Driven by the rising importance of keeping manufacturing sites operating at full capacity 24/7, Intel Manufacturing IT (MIT) has set a goal of achieving “four nines” (99.99%) availability (or 0.01% downtime) by 2025.
To help achieve this ambitious goal, we added a Reliability Engineer role to enhance the resilience of Intel’s manufacturing facilities. Reliability engineering (RE) is an emerging practice, first developed by cloud-based digital service providers. It focuses on designing systems to be failure-tolerant, so that service is maintained even when individual components fail.
At its core, RE entails identifying design patterns that promote continuity of service, both within individual applications and in their interactions. This approach involves collaboration between the RE team and the development team to help ensure that feedback on opportunities to enhance resilience is received and incorporated into system design. By closing the loop with developers, Reliability Engineers help align their overarching goals for resilience with the feature delivery objectives of the development team, enabling us to create robust and reliable solutions that meet the needs of our stakeholders.
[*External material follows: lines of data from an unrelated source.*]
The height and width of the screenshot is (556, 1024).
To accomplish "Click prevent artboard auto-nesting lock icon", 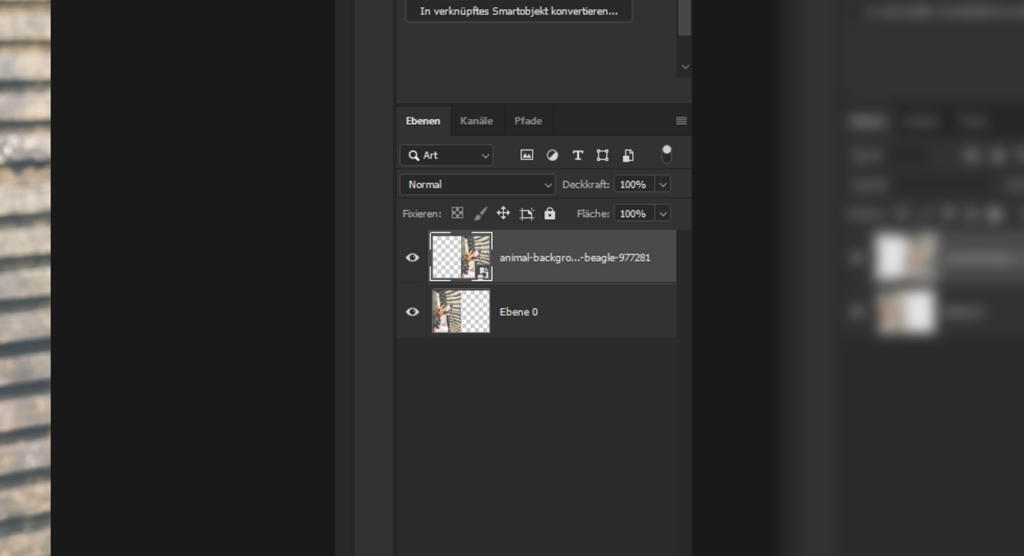I will coord(526,213).
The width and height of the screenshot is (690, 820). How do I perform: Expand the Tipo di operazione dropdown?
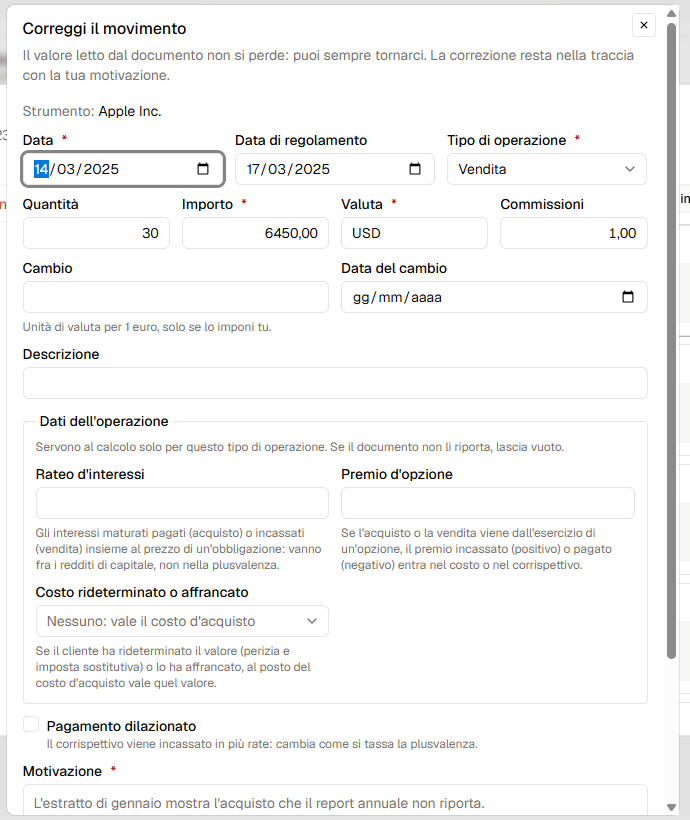pos(547,169)
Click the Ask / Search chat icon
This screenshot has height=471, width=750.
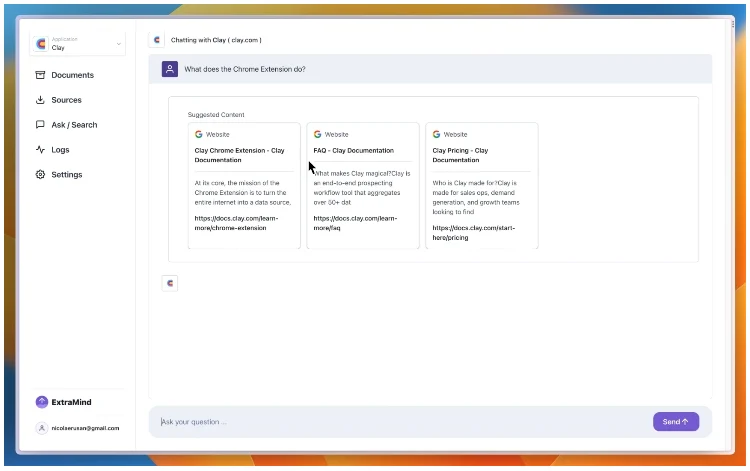(40, 125)
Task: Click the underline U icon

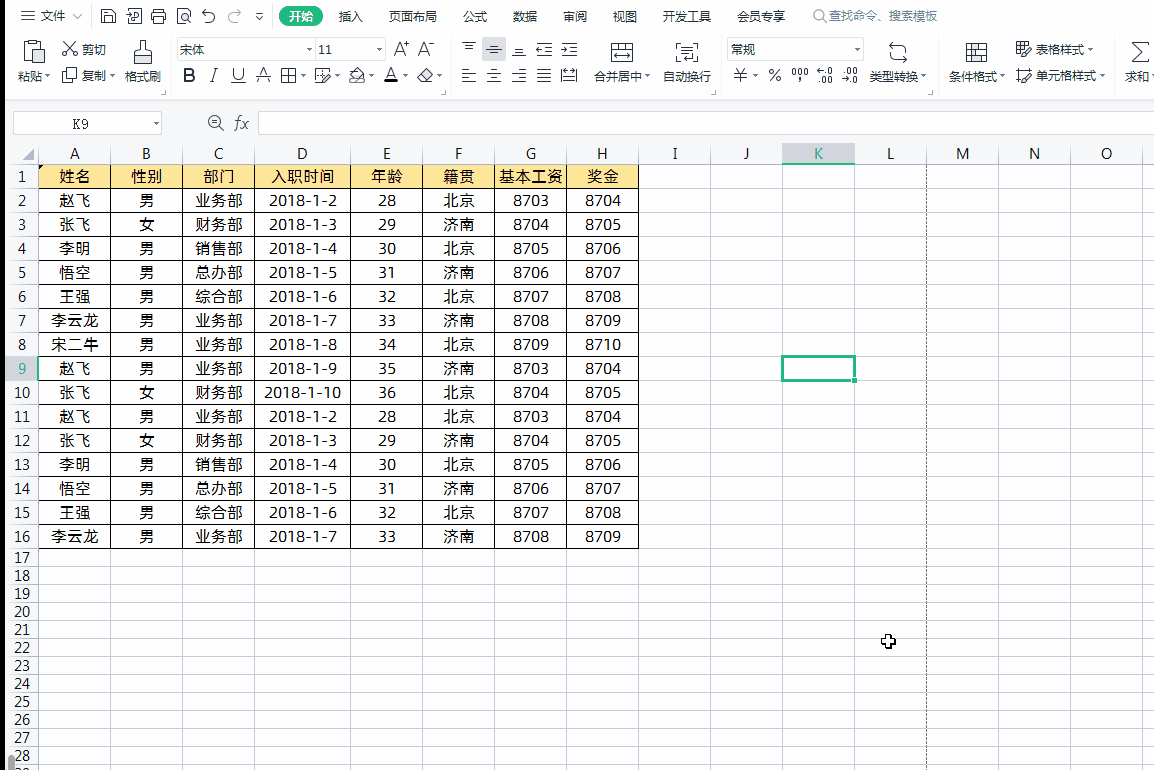Action: point(237,76)
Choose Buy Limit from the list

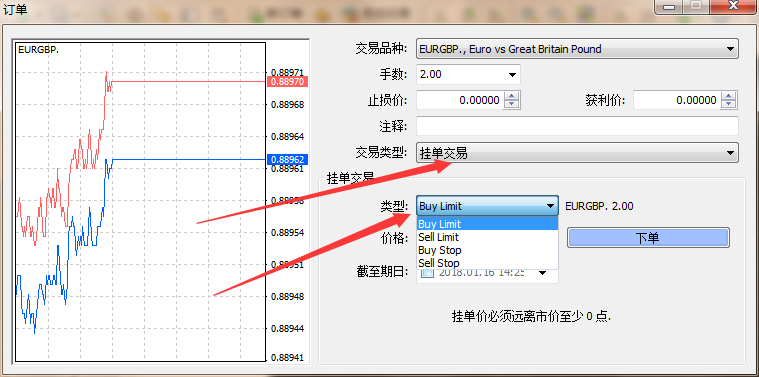pos(487,224)
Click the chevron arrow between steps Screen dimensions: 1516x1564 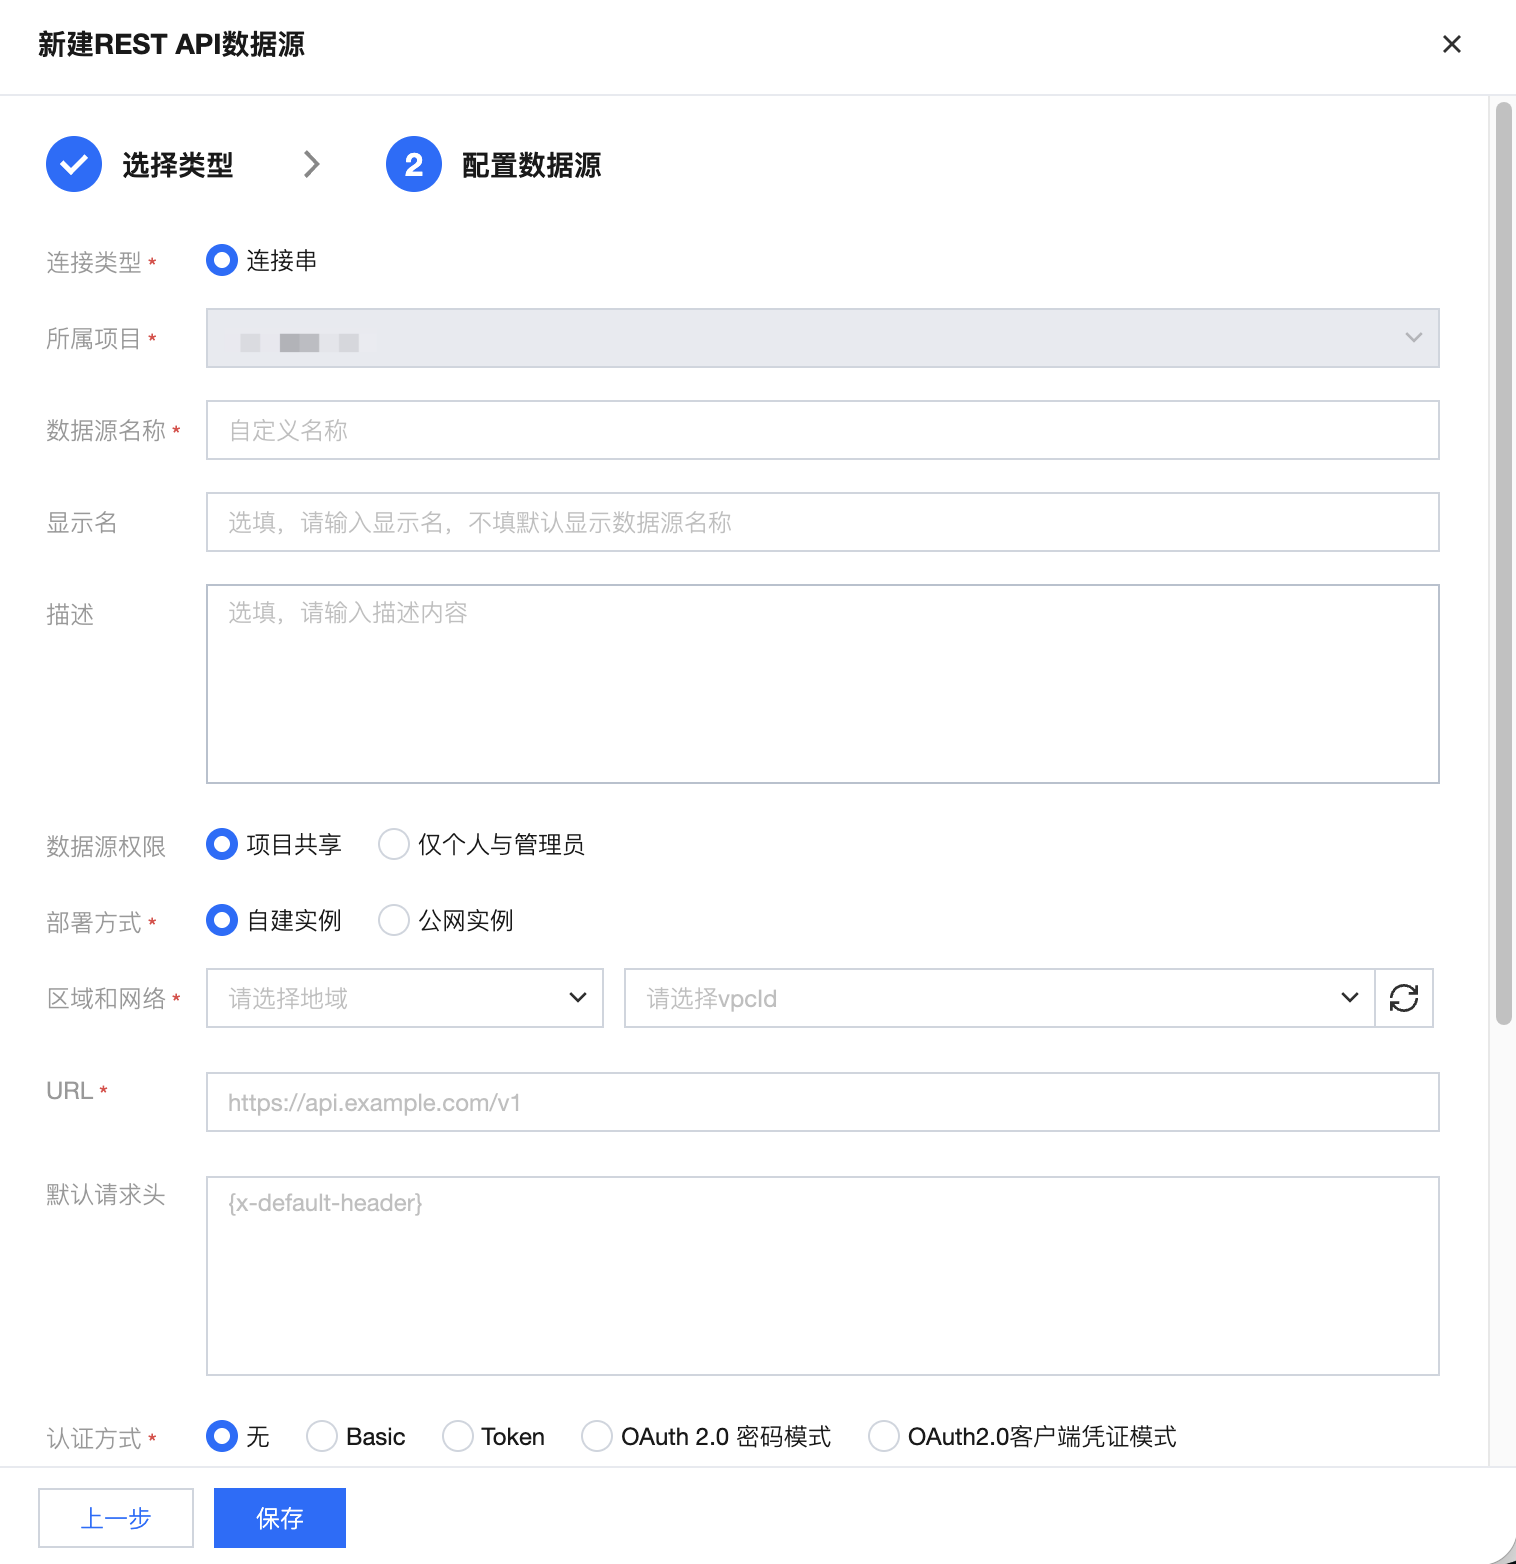(x=312, y=164)
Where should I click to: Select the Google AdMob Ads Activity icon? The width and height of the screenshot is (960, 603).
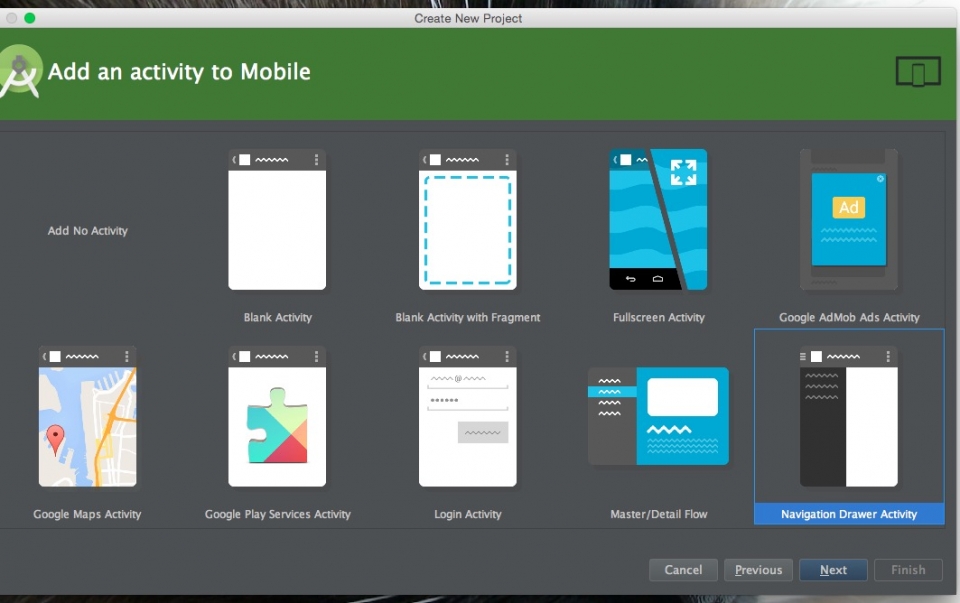click(x=848, y=220)
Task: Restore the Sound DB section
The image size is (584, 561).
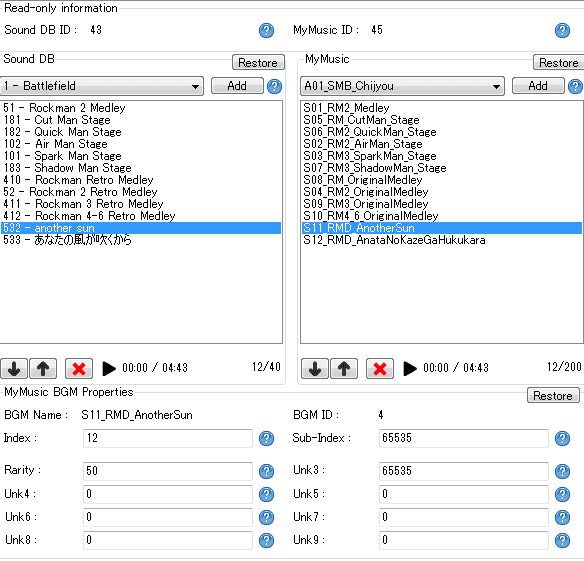Action: (x=258, y=62)
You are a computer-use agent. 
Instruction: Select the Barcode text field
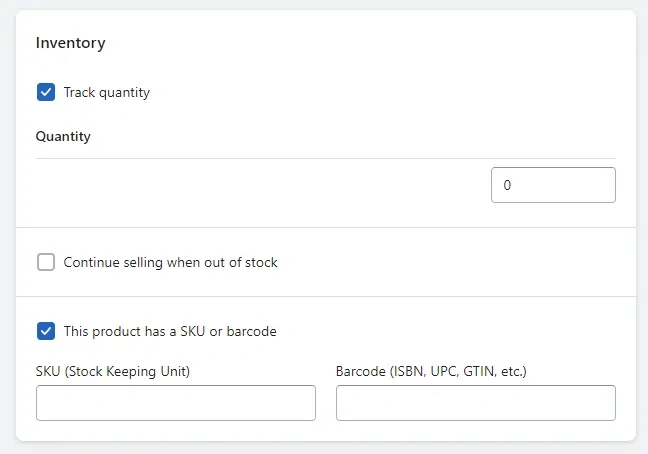point(476,403)
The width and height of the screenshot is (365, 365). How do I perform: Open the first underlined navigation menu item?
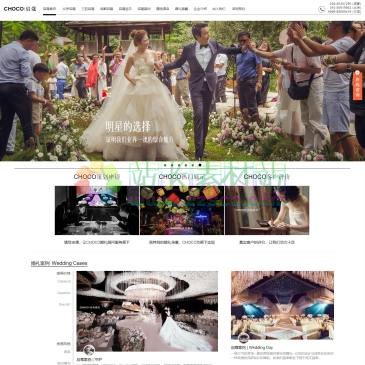click(x=49, y=9)
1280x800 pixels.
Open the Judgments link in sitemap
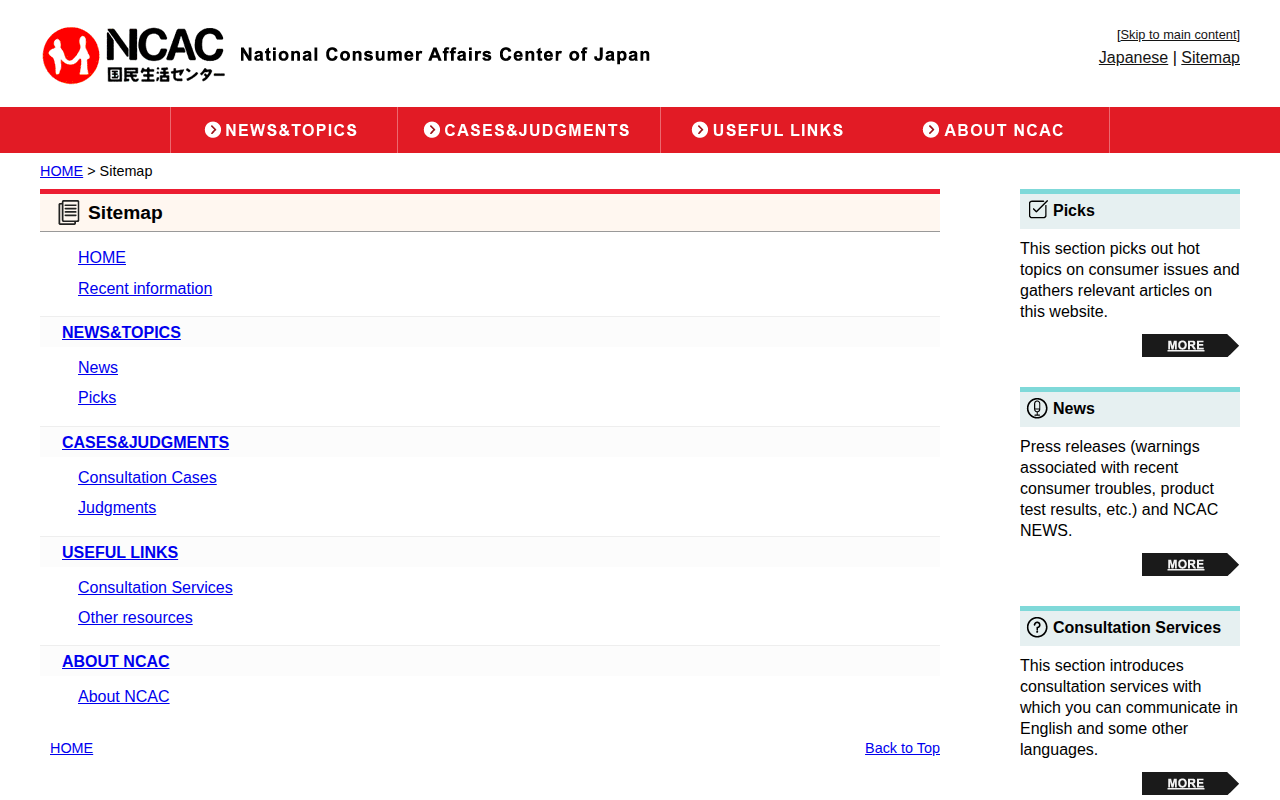117,507
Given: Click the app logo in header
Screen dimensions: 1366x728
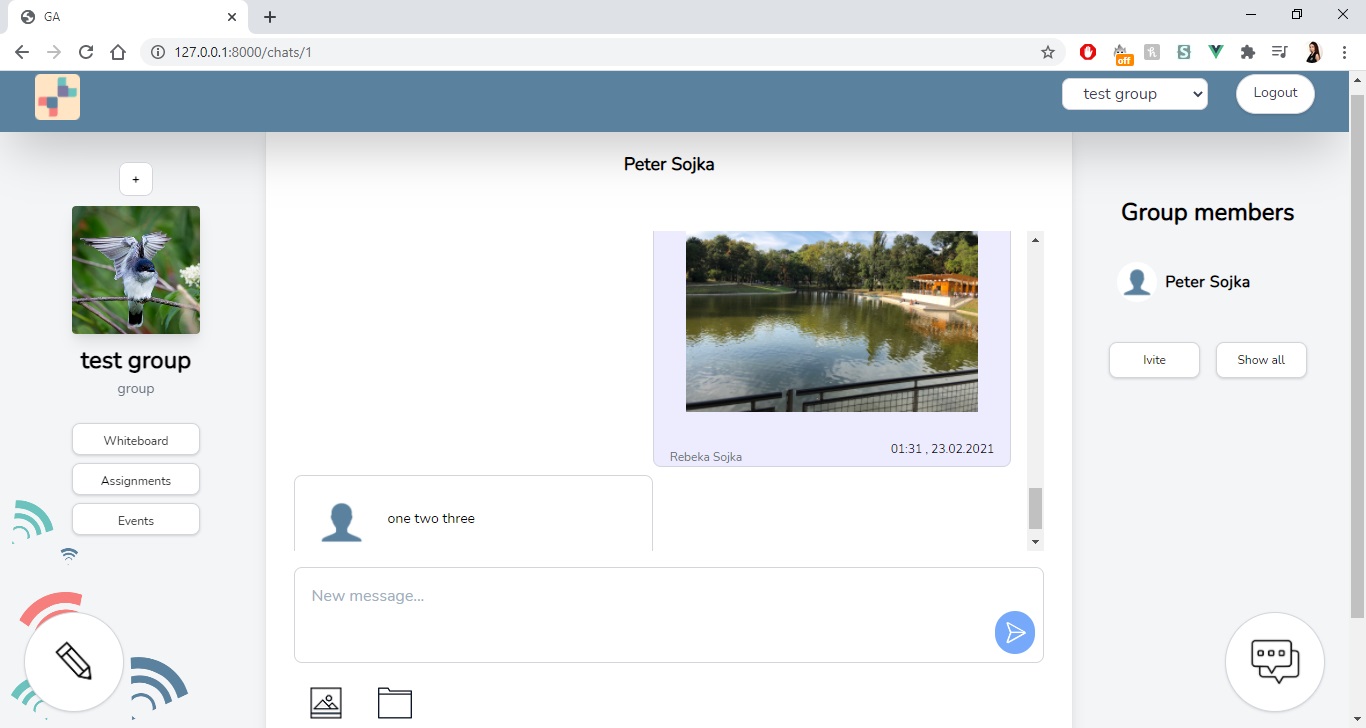Looking at the screenshot, I should pyautogui.click(x=57, y=97).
Our Reliability Engineers proactively tackle potential vulnerabilities and develop strategies to mitigate the impact of failures on manufacturing operations. They play a critical role in identifying common failure modes, developing standards and designing solutions to lower the risk of failure.
- Reliability Engineers’ use of the Failure Mode and Effects Analysis (FMEA) methodology enabled us to develop a Resiliency Maturity Model (RMM), which is applicable across all our systems.
- This approach has helped us to identify over 200 resilience improvement projects and add them to our development roadmap for the next two years.
- Through these RE initiatives and implementation of numerous operational improvement activities, unscheduled factory downtime has decreased by 50% from 2019 levels.
Our results show how an RE approach can extend the benefits of resilience to the manufacturing environment, preparing us for future adoption of cloud-based microservice environments. We have demonstrated that best-in-class reliability and availability of IT systems can be achieved by adopting a standard set of RE tools and proactively applying them to improve resilience.